-- What this exercise asks --
**1.** Decide whether each statement below agrees with the Shark Week text. Answer yes or no for each, and quote the deciding words of the text exactly.
(a) The documentaries are spread across three discs.
(b) The bite-cams were customized for different species of shark.
(c) The aerial great white attack was filmed in slow motion at 500 fps.
**2.** Reproduce the section of the Shark Week text that opens with the words containing "Shark Week: Restless" and closes with "three bonus segments.".
**3.** Answer these questions from the Shark Week text, one per line:
(a) About how many hours of documentaries does the set showcase?
(b) Which kinds of shark does "Into the Shark Bite" show?
(c) Onto what was the fin-cam bolted?

-- Text --
+ + + + + + +
Shark Week: Restless Fury showcases nearly six and a half hours of shark documentaries from the Discovery Channel's vaults, spread across six main features and another three bonus segments.
  • Into the Shark Bite: The first of the documentaries in this two-disc set wants to get really up close and personal with a variety of different sharks -- black tips, ragged tooths, tiger sharks, and great whites -- in a way you've never seen before. The filmmakers have assembled a massive assortment of handmade bite-cams, each customized for different species of shark, allowing them to explore the mechanics of each beast's distinctive bite. You actually get to see several shark bites from the inside, a vantage point not all that many people have seen and been able to tell the tale afterwards. Along with the bite-cams and the constantly dwindling count of cameras that remain intact afterwards, "Into the Shark Bite" also plays around with a fin-cam bolted onto a shark fin and 1,000 fps slow-mo shots of an aerial great white attack.
+ + + + + + +
-- Supplied records --
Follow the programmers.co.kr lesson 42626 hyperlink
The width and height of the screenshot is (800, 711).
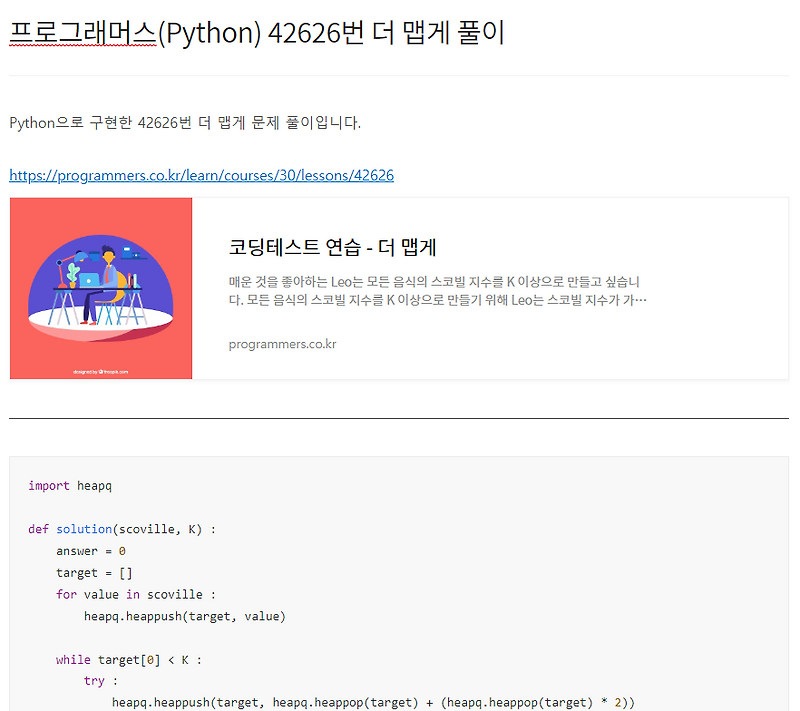click(x=200, y=174)
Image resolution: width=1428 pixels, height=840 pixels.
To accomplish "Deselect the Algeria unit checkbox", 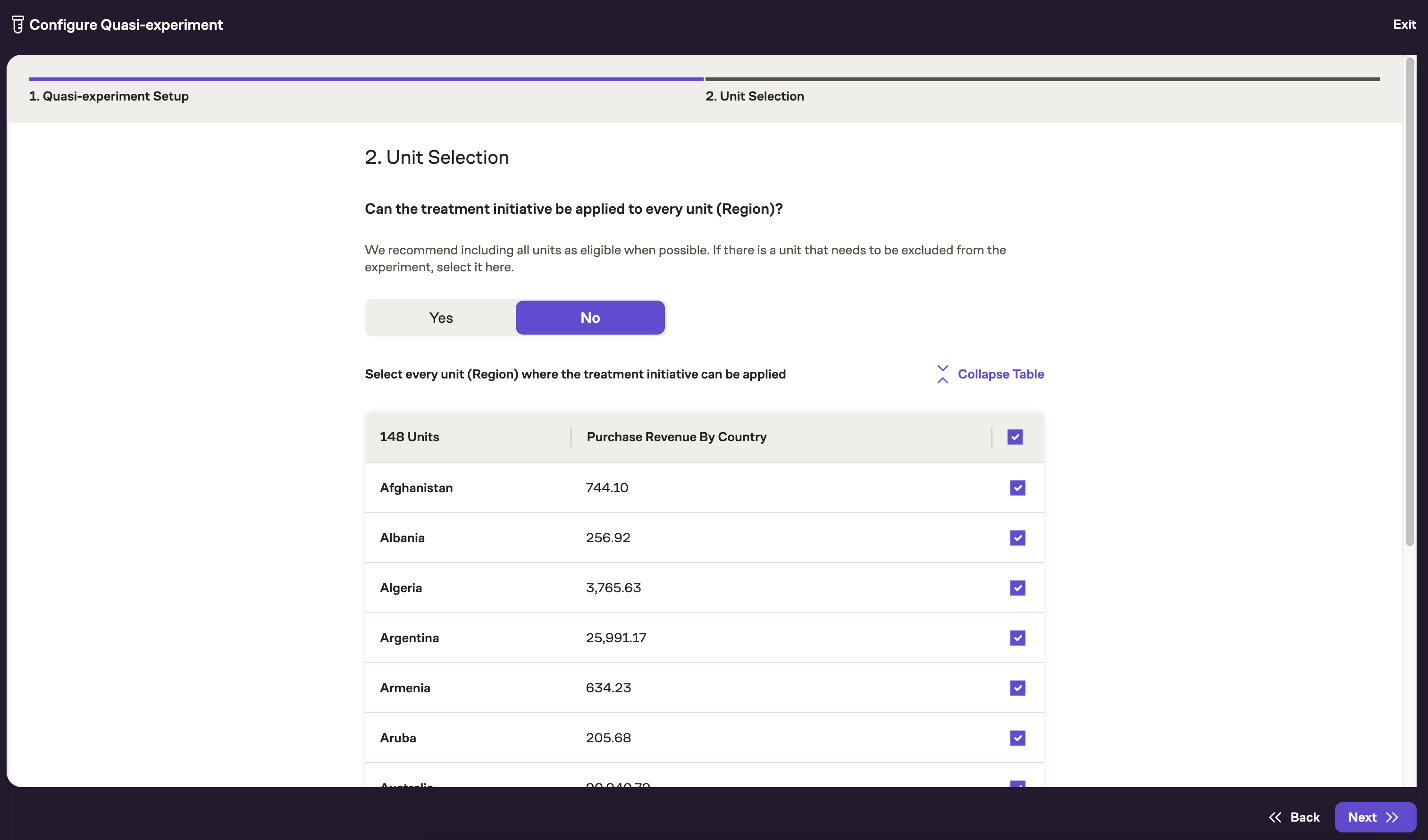I will point(1017,588).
+ + + + + + +
-- Answers for this exercise --
**1.**
(a) No: "this two-disc set"
(b) Yes: "each customized for different species of shark"
(c) No: "1,000 fps slow-mo shots of an aerial great white attack"

**2.**
Shark Week: Restless Fury showcases nearly six and a half hours of shark documentaries from the Discovery Channel's vaults, spread across six main features and another three bonus segments.

**3.**
(a) Nearly six and a half hours.
(b) Black tips, ragged tooths, tiger sharks, and great whites.
(c) A shark fin.